Problems to solve ::
A. From the bug report excerpt, copy out the passage word for word, from "Created attachment 1712946" up to and including "you know ;)".
B. Translate this sentence from the bug report excerpt into Spanish: "I'm setting this to a high priority / severity since when this occurs, a Node is in a very broken state until kubelet gets restarted."

Document excerpt ::
--- Start ---
Created attachment 1712946 [details] Hub Kubelet Master-0 Adding a log file from affected node where, we restart the kubelet and fails again (look for "Unauthorized")
I'm setting this to a high priority / severity since when this occurs, a Node is in a very broken state until kubelet gets restarted.
If It's necessary the environment could be redeployed to reproduce the state and try to fix the bug.
As you know, to maintain this environment in this state with the error replication and so on, will block us in some ways, then we could have this environment as it is for ~8 more bussiness days, from that date we will repurpose the envieonment for other focus. In order to change the state to replicate the issue will cost us like ~3-5 bussiness days, just to let you know ;)
*** Bug 1872734 has been marked as a duplicate of this bug. ***
*** Bug 1875236 has been marked as a duplicate of this bug. ***
Russell Bryant works on/with the bare-metal team, where NIC resets are most likely to occur vs other platforms. He should be able to recreate the issue.
--- End ---
Raw records ::
--- Start ---
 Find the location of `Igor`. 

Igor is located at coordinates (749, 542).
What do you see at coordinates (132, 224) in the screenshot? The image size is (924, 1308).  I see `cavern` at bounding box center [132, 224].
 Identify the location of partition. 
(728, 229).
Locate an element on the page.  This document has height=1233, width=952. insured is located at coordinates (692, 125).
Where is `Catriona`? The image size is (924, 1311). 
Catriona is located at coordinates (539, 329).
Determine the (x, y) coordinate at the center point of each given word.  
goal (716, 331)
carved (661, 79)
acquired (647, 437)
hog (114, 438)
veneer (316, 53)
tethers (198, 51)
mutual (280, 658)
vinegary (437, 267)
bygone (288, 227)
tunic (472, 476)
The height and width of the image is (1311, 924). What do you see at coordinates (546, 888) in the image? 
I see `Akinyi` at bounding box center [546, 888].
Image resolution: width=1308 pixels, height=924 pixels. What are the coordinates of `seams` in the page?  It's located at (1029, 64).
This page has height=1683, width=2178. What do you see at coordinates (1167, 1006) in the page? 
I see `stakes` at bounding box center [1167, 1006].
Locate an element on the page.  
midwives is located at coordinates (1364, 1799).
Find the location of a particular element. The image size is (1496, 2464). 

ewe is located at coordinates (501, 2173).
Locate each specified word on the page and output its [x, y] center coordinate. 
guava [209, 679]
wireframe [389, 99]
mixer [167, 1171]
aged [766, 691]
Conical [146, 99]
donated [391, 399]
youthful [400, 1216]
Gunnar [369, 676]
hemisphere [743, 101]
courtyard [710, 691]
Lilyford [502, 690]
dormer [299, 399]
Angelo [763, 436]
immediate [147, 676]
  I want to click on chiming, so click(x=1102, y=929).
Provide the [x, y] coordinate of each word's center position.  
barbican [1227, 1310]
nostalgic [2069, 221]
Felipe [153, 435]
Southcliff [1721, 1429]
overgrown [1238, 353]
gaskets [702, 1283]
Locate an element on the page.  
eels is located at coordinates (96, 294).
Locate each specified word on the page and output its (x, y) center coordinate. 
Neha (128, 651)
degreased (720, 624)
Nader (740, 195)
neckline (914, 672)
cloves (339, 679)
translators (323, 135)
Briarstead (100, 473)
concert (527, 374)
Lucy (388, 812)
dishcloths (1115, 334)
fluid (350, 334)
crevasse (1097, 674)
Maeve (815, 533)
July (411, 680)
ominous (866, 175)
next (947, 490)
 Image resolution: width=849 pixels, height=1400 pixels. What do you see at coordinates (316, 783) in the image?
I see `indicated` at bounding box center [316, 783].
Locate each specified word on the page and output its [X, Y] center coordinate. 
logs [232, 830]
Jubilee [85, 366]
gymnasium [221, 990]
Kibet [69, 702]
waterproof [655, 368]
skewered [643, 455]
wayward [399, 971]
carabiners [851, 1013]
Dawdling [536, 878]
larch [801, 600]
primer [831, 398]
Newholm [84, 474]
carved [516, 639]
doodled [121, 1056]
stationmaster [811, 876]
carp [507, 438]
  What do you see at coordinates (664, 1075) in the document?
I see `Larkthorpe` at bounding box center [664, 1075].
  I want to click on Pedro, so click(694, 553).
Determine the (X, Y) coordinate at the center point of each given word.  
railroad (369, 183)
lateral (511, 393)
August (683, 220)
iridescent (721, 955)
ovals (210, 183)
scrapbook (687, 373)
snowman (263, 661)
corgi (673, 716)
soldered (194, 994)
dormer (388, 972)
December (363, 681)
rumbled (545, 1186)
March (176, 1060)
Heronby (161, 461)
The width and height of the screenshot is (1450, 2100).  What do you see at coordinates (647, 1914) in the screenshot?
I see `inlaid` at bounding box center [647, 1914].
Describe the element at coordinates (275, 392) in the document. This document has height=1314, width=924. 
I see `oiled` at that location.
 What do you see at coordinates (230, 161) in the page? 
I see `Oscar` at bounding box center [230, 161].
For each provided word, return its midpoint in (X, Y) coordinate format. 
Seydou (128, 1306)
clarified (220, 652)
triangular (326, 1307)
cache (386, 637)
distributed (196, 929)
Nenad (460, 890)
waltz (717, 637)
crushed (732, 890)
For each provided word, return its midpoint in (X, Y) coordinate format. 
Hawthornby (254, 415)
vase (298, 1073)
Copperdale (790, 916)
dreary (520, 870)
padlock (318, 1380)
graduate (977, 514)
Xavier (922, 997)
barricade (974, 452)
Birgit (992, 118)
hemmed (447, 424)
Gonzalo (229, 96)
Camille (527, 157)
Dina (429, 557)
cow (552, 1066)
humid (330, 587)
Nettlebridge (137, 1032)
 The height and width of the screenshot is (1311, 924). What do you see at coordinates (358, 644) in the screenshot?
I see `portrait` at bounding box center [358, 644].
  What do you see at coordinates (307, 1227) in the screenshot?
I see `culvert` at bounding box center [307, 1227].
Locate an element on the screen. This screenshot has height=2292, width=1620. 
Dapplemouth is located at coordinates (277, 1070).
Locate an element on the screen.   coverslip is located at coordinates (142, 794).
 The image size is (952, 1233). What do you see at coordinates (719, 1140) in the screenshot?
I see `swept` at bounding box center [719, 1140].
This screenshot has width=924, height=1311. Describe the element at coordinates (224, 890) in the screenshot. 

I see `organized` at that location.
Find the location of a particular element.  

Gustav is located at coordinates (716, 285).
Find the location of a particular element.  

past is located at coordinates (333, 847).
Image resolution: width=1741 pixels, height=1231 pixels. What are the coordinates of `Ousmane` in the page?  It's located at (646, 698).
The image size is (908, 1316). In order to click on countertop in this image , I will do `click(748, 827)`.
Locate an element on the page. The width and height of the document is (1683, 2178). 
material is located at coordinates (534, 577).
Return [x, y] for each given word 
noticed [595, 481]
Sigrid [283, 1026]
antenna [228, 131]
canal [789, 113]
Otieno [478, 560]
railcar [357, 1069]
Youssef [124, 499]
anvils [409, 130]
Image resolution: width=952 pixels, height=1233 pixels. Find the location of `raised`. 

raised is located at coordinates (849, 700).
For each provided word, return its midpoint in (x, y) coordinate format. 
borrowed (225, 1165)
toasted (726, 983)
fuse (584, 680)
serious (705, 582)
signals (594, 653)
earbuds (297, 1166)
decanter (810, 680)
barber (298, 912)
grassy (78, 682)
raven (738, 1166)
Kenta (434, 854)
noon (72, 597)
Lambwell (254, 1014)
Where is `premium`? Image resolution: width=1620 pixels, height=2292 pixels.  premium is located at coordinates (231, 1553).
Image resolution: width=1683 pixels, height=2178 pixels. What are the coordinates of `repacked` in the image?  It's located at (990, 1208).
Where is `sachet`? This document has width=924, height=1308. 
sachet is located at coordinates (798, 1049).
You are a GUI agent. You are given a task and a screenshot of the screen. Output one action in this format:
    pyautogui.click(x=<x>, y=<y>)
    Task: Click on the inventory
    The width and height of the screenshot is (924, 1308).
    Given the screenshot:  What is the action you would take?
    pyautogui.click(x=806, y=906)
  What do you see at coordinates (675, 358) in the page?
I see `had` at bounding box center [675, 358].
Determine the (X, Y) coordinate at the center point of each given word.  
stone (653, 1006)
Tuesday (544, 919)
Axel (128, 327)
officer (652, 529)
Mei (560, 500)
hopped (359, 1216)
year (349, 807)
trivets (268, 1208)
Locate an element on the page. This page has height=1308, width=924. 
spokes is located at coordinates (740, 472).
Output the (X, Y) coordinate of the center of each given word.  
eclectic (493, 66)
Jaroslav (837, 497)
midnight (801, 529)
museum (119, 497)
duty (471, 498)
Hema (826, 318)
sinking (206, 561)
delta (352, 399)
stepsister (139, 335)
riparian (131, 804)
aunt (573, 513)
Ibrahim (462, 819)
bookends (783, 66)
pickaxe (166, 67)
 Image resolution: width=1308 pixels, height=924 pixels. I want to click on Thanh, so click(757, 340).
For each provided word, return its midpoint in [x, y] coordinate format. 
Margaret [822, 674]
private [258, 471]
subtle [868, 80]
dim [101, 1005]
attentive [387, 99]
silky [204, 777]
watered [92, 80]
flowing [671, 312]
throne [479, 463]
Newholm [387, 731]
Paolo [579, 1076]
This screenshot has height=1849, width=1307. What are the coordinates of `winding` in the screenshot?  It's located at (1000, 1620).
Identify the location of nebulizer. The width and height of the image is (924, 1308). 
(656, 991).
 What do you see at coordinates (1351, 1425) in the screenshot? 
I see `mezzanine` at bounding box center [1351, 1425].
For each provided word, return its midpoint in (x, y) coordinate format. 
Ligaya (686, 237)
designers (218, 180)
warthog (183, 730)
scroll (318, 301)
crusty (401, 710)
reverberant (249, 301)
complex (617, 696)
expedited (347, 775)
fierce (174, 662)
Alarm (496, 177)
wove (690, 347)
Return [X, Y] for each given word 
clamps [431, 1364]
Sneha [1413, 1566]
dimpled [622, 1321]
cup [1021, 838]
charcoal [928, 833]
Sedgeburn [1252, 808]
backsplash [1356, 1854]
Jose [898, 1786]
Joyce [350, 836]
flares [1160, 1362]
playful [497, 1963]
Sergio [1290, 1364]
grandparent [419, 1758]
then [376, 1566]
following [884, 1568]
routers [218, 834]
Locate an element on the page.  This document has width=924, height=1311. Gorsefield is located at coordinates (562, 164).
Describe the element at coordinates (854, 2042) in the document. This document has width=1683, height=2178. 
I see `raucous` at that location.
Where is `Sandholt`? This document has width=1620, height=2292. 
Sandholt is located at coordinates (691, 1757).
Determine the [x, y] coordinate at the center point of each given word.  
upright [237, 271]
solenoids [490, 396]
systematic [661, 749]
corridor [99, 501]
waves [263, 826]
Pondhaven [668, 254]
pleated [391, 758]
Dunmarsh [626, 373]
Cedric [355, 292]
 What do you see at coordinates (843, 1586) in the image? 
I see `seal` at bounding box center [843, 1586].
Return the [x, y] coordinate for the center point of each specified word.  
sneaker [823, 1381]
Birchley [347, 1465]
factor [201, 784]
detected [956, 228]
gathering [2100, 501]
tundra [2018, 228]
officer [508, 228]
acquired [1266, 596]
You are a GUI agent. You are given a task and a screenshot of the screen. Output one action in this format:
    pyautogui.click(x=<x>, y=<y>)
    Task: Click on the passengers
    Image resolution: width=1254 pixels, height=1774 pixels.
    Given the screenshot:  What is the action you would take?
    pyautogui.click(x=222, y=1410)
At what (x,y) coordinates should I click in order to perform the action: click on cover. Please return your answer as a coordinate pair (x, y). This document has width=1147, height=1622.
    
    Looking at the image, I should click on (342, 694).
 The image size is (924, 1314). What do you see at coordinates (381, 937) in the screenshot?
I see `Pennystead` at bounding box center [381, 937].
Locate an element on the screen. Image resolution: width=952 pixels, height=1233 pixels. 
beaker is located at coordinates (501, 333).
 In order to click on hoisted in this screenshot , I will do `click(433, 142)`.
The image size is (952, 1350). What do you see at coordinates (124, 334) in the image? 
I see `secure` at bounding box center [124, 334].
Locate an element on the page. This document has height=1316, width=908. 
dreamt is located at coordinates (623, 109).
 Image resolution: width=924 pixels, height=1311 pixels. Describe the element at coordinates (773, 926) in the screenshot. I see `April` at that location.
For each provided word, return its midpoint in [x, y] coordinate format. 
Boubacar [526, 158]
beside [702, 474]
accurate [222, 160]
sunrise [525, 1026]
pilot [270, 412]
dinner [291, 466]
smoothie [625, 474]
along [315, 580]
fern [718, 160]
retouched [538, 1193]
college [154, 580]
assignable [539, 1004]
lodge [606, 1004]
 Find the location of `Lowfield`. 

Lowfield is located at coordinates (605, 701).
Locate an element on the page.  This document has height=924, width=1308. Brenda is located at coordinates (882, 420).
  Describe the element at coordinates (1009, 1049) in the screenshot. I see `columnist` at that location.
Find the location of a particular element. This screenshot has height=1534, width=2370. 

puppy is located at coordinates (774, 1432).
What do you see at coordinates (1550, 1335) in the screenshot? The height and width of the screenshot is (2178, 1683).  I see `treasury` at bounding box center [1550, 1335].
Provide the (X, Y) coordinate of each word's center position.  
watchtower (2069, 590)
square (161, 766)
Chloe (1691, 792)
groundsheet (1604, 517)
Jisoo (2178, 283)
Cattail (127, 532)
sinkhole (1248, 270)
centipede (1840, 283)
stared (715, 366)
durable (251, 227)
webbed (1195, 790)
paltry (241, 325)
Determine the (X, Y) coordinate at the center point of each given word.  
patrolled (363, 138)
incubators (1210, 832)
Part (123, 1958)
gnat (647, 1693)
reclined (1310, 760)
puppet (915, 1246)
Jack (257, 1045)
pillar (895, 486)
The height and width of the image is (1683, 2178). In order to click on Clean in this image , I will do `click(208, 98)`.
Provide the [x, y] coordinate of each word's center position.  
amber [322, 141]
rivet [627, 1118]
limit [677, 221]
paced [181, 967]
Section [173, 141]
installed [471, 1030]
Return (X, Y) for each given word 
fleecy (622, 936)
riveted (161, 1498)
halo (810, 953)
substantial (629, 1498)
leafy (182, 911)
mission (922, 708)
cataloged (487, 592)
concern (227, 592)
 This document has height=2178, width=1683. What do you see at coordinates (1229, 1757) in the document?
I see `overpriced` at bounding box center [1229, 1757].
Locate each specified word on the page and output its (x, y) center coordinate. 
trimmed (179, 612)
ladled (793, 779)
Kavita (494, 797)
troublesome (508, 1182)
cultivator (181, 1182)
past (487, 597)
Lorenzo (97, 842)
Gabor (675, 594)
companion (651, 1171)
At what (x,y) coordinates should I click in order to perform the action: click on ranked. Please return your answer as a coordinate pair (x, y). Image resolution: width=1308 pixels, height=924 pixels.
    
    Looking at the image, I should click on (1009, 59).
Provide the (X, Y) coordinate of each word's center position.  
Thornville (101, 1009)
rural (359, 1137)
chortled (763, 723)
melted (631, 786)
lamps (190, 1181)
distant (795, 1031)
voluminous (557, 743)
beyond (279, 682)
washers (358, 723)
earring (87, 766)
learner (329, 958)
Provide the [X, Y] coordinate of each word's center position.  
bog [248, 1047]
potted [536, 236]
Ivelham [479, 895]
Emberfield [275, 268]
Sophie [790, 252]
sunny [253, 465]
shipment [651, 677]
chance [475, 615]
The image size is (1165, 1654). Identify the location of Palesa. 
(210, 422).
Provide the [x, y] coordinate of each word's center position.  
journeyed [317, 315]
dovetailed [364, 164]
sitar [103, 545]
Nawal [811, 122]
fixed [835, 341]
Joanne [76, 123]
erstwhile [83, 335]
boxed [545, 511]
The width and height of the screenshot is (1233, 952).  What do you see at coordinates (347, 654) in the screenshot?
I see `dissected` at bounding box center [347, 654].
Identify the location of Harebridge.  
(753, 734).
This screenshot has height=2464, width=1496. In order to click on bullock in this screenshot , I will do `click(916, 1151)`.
--- End ---
Responses to the exercise ::
A.
Created attachment 1712946 [details] Hub Kubelet Master-0 Adding a log file from affected node where, we restart the kubelet and fails again (look for "Unauthorized")
I'm setting this to a high priority / severity since when this occurs, a Node is in a very broken state until kubelet gets restarted.
If It's necessary the environment could be redeployed to reproduce the state and try to fix the bug.
As you know, to maintain this environment in this state with the error replication and so on, will block us in some ways, then we could have this environment as it is for ~8 more bussiness days, from that date we will repurpose the envieonment for other focus. In order to change the state to replicate the issue will cost us like ~3-5 bussiness days, just to let you know ;)

B. Estoy asignando a esto una prioridad / severidad alta, ya que cuando esto ocurre, un nodo queda en un estado muy dañado hasta que se reinicia kubelet.